The paper presents a novel algorithm that unifies and optimizes solving Max 2-CSP instances with mixed clause types, extending previous methods and achieving the fastest known performance for these problems.

Findings

Optimal for p=0 (Max 2-Sat) and mixtures of AND/OR clauses

Fastest known algorithm for general Max 2-CSP with mixed clauses

Convex measure-and-conquer analysis enables precise runtime bounds

Abstract

In this paper we introduce "hybrid" Max 2-CSP formulas consisting of "simple clauses", namely conjunctions and disjunctions of pairs of variables, and general 2-variable clauses, which can be any integer-valued functions of pairs of boolean variables.

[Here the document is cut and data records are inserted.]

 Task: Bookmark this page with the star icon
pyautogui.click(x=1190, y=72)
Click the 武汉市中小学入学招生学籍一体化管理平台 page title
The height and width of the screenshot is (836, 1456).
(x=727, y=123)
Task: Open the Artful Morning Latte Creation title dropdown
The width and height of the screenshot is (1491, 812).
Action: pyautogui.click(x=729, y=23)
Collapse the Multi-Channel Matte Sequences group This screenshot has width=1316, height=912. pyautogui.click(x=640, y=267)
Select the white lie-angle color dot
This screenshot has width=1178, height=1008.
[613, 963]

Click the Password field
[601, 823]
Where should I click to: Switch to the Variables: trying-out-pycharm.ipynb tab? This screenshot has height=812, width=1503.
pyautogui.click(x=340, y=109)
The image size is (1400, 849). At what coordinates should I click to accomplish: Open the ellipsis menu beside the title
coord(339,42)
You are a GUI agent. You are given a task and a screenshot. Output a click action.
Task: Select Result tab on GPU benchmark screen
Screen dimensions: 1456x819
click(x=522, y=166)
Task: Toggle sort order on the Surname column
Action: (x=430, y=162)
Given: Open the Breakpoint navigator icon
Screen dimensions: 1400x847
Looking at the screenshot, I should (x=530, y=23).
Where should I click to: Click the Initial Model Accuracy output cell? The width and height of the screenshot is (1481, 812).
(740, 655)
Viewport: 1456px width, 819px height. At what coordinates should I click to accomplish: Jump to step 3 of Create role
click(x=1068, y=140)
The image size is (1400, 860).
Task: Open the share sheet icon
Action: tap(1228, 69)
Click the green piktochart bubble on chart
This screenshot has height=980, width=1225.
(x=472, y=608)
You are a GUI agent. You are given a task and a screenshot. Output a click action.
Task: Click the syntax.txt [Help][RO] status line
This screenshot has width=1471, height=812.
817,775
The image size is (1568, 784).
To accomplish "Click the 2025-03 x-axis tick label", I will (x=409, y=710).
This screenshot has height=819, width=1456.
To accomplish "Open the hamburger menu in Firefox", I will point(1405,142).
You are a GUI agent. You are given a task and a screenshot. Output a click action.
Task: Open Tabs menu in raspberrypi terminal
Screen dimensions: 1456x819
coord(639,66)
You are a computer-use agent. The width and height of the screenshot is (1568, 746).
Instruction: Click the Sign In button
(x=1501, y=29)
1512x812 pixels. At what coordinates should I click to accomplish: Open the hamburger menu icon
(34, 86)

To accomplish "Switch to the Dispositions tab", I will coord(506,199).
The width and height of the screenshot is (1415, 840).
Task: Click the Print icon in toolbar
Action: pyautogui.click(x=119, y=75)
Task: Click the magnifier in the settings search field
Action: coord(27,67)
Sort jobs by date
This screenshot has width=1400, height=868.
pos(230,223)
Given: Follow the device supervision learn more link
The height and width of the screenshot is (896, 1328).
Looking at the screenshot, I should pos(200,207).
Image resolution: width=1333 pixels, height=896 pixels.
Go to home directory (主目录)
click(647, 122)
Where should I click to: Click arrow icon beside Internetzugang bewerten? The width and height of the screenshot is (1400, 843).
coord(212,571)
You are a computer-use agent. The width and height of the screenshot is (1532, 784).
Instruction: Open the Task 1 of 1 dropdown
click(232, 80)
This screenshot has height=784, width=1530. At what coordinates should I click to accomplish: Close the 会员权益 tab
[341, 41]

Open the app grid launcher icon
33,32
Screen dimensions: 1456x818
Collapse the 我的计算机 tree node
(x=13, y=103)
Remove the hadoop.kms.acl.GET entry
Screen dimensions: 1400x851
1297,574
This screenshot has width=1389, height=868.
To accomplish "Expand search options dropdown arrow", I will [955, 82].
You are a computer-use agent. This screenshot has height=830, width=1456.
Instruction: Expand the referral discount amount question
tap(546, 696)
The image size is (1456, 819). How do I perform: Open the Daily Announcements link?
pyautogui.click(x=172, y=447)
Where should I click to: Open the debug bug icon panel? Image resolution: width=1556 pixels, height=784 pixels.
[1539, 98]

This allows an algorithm to use both efficient reductions specific to AND and OR clauses, and other powerful reductions that require the general CSP setting. We use new reductions introduced here, and recent reductions such as "clause-learning" and "2-reductions" generalized to our setting's mixture of simple and general clauses. Parametrizing an instance by the fraction p of non-simple clauses, we give an exact (exponential-time) algorithm that is the fastest known polynomial-space algorithm for p=0 (which includes the well-studied Max 2-Sat problem but also instances with arbitrary mixtures of AND and OR clauses); the only efficient algorithm for mixtures of AND, OR, and general integer-valued clauses; and tied for fastest for general Max 2-CSP (p=1). Since a pure 2-Sat input instance may be transformed to a general CSP instance in the course of being solved, the algorithm's efficiency and generality go hand in hand. Our algorithm analysis and optimization are a variation on the familiar measure-and-conquer approach, resulting in an optimizing mathematical program that is convex not merely quasi-convex, and thus can be solved efficiently and with a certificate of optimality. We produce a family of running-time upper-bound formulas, each optimized for instances with a particular value of p but valid for all instances.